Everyone gets bidirectional BFS wrong
People really need to stop blindly copying code from the Internet.
This post is about graphs and graph algorithms. Specifically, it’s about a common, simple algorithm that’s somehow so hard to get right that the first few pages of Google results are filled with wrong implementations.
Most of the post is about what graphs are and how some pathfinding algorithms work. If you don’t care about this, you can skip to the namedropping section (but you’ll miss out on some cool interactive visualizations).
The interactive figures in this post use HTML and CSS features that are still not supported by Safari. I’m working on fixing that, but in the meantime, please use a different browser.
Graphs 101
A graph is a bunch of things (called nodes or vertices) that are connected by links (called edges). Here are a few graphs, free of charge:
If we look closely, these three graphs can be characterized by two important properties:
- the first two are directed, meaning the edges have an intrinsic direction (e.g. “Eat breakfast” comes after “Wake up”), while the third is undirected, meaning the edges don’t have a direction (e.g. “Paris” is connected to “Berlin” and vice-versa).
- the last two contain cycles, meaning you can start at a node and follow the edges to come back to the same node, while the first doesn’t.
Additionally, the first one is a tree, or more pedantically a directed tree. In a tree, there exists at most one path between any two nodes.
Doing Stuff
A useful thing to do with graphs of things is to find paths between things, or more usefully, the shortest path between two things.
For example, in the first graph, this would be somewhat equivalent to trying to find a folder named “Documents” that is located somewhere on the disk (but whose exact location we do not know). The path would be the sequence of folders you need to go through to reach “Documents”, here C: → Users → Alice → Documents, or written as an (aptly-named) path, C:\Users\Alice\Documents
. We would say that path has a length of 3, since we had to go down three levels to find our target. It’s easy to see, for this small graph, that this is the shortest path, and that it is unique.
Finding a path in the second graph is not really interesting since it’s just a circle. The shortest path between two nodes always consists of simply going around the circle from the first node to the second.
In the third graph, finding a path would be like finding a train route between two cities. For example, to go from Paris to Milan, you could take the train from Paris to Rome, then from Rome to Milan. The path would be Paris → Rome → Milan
. This path has a length of 2. Of course, you could also go through Brussels and Berlin, that would be a valid path, but it would not be the shortest.

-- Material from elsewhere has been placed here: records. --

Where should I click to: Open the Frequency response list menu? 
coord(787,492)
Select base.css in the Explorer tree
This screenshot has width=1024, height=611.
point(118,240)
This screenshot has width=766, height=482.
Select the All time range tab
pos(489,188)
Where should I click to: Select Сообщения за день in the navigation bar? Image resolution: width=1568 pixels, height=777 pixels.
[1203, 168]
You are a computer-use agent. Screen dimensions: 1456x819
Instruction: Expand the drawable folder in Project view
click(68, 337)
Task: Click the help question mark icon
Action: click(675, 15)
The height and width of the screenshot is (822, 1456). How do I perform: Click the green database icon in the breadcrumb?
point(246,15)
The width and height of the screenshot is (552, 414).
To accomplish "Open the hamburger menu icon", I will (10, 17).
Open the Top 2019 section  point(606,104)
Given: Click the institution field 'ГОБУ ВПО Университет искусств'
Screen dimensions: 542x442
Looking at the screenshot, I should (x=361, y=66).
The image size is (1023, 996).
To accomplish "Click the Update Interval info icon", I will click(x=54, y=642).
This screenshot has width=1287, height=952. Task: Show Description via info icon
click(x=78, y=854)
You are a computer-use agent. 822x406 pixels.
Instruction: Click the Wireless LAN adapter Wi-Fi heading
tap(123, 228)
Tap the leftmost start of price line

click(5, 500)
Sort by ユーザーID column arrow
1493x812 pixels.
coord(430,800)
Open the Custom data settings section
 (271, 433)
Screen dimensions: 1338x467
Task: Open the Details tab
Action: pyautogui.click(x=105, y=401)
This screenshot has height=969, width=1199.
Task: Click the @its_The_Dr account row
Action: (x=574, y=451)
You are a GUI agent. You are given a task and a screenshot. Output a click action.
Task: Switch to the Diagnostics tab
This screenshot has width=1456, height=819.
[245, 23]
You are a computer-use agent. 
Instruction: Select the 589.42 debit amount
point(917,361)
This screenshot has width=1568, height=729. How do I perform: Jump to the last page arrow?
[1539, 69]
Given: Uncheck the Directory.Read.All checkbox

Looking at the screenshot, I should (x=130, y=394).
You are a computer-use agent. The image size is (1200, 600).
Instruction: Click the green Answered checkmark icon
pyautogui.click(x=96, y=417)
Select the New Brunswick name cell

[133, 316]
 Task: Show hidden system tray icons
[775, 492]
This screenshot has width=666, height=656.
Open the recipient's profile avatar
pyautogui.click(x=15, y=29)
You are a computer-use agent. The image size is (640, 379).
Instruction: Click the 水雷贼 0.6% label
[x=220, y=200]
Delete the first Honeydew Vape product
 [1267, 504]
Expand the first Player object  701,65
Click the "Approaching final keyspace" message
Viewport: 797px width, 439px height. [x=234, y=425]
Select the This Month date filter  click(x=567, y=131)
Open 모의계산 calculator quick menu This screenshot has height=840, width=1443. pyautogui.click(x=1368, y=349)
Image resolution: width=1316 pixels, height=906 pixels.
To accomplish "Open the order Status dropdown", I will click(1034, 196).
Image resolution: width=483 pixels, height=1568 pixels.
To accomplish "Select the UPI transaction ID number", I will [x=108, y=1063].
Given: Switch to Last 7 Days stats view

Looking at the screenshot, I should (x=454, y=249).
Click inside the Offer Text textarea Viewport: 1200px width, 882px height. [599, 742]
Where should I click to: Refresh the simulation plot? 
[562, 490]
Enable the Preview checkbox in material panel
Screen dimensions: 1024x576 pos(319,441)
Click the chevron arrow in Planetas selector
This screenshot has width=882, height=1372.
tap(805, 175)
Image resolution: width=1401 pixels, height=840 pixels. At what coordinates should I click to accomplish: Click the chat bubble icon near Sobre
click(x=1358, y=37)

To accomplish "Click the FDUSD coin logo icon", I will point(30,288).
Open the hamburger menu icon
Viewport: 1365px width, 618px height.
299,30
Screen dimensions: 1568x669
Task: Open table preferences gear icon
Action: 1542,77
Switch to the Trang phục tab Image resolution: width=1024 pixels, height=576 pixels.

In real life, graphs can contain a multitude of additional information, like the cost of going from one node to another (which, here, could be the time it takes to travel between two cities, or the amount of fuel needed, or the cost of a train ticket, etc), in which case the graph is said to be weighted, and the shortest path ends up not simply being the path that has the fewest edges, but the one that has the smallest sum of costs.
In any case, here, we’ll mostly be interested in undirected, unweighted graphs, such as the third one here (so, assume this is what “graph” means from now on).
Searches & Traversals
An interesting (to me, hopefully to you) question we can ask ourselves about a given graph is: what are the possible ways to visit all the nodes in the graph? This is called a traversal.
There are two common ways to traverse a graph, which are kind of each other’s dual: depth-first search (DFS) and breadth-first search (BFS).
Try playing with the above demo to get a feel for how these two algorithms work. You can see that DFS explores the graph by going as deep as possible along each branch, before backtracking (“climbing back up the tree”) and exploring another branch. BFS, on the other hand, explores the graph by visiting all the nodes at a given depth before moving on to the next depth.
For readability, enqueued nodes are annotated with their order in the queue: a node annotated with “1” will be visited at the next step.
Even for graphs that contain cycles, such as the cities one, all nodes will be visited exactly once, because the algorithms keep a set of visited nodes to avoid visiting the same node multiple times.
If it makes it easier for you to visualize, here are the graphs with the nodes annotated with the order in which they’ll be visited:
Finding Paths
As surprising as it may be, there is actually a quite simple algorithm to find the shortest path between two nodes in a graph: the BFS.
Think about it, the BFS visits the source node, then its neighbors, then its neighbors’ neighbors, and so on: one level of depth at a time. This means that to find the shortest path from the source to a destination, we just have to run a BFS starting from the source, and stop as soon as we reach the destination. The path we followed to reach the destination is necessarily the shortest.
If the nodes $a$ and $b$ are at a distance $D$ from each other, and we run a BFS from $a$, we’ll visit nodes at depth 0 (that’s just $a$), then nodes at depth 1 ($a$’s neighbors), and so on, and when we reach $b$, the depth we are currently visiting is the distance between $a$ and $b$, that is: $D$.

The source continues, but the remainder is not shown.